## [DATA FOR PROCESSING]
_ _ _ _ _

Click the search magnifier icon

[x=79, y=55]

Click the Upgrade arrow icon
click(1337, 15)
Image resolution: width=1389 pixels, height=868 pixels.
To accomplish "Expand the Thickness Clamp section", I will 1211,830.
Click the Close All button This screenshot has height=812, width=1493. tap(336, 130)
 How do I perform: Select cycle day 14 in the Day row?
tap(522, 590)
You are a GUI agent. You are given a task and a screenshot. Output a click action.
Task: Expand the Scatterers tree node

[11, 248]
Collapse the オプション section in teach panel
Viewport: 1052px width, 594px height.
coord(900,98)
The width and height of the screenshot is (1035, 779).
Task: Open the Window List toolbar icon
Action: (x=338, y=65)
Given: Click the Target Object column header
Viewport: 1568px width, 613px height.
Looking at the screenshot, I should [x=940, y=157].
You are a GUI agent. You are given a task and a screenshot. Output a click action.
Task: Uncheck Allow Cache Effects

_ _ _ _ _

Report every line of the rows above that contains the word "screenshot", copying each such line in full.

## [SOLUTION BELOW]
Click the Close All button This screenshot has height=812, width=1493. tap(336, 130)
You are a GUI agent. You are given a task and a screenshot. Output a click action.
The width and height of the screenshot is (1035, 779).
Looking at the screenshot, I should [x=940, y=157].
You are a GUI agent. You are given a task and a screenshot. Output a click action.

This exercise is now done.